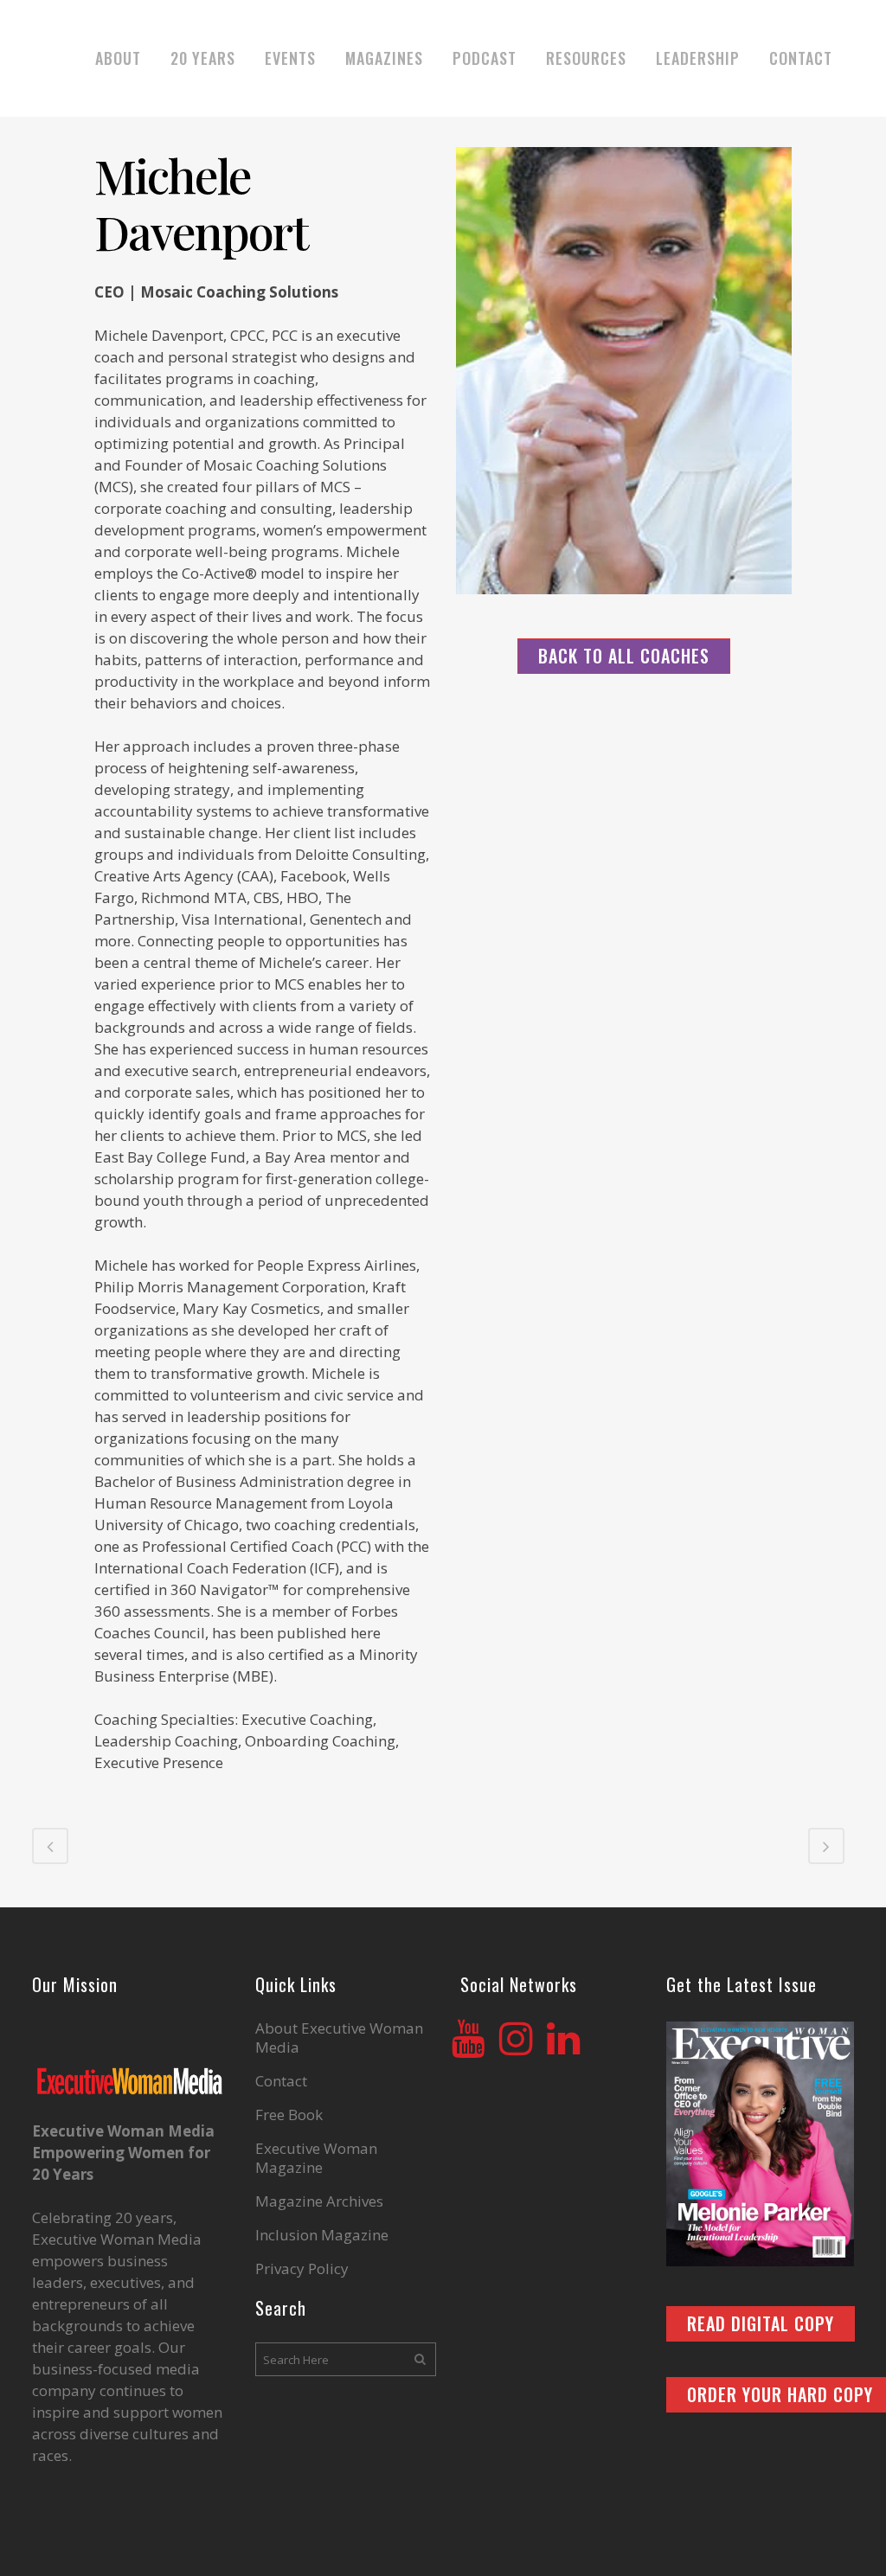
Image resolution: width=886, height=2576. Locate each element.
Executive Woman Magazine (316, 2158)
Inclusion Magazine (321, 2235)
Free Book (289, 2114)
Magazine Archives (319, 2201)
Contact (281, 2081)
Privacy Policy (302, 2268)
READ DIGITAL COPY (760, 2323)
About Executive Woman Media (339, 2038)
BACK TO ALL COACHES (623, 656)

================

• **Exercise brief**
Extract the lines exactly, please: the first line of the listing, the line with "READ DIGITAL COPY (760, 2323)", and every line between them, but no pictures.

• **Response**
Image resolution: width=886, height=2576. Locate each element.
Executive Woman Magazine (316, 2158)
Inclusion Magazine (321, 2235)
Free Book (289, 2114)
Magazine Archives (319, 2201)
Contact (281, 2081)
Privacy Policy (302, 2268)
READ DIGITAL COPY (760, 2323)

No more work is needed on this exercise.